● **PROVIDED DATA**
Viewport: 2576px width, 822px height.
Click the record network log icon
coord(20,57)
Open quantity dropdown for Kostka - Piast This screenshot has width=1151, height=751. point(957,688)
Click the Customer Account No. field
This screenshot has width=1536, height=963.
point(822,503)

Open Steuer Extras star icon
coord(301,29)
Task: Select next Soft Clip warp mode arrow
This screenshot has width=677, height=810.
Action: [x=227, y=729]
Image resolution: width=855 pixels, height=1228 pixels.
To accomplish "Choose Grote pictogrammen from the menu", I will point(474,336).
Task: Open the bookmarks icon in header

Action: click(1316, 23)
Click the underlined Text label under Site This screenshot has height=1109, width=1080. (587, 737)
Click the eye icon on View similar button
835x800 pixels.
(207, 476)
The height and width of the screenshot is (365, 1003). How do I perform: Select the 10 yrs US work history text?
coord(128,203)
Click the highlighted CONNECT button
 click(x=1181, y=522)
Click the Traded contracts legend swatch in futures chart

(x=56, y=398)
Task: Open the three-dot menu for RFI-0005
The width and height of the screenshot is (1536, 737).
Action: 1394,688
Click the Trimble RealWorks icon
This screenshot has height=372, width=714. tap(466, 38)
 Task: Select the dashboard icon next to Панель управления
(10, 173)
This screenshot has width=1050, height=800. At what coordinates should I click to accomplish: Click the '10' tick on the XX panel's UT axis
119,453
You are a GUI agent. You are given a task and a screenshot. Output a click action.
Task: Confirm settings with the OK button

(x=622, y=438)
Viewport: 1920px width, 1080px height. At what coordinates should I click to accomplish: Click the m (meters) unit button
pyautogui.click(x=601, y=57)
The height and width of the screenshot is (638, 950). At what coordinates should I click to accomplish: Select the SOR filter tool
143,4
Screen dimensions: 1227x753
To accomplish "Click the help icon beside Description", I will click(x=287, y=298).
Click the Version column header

● **WORK REQUEST**
From the entries above, print the lines beginning at the one with "Click the Customer Account No. field" and stopping after the one with "Image resolution: width=855", exactly as written and with nothing else.

● **TASK ANSWER**
Click the Customer Account No. field
This screenshot has width=1536, height=963.
point(822,503)

Open Steuer Extras star icon
coord(301,29)
Task: Select next Soft Clip warp mode arrow
This screenshot has width=677, height=810.
Action: [x=227, y=729]
Image resolution: width=855 pixels, height=1228 pixels.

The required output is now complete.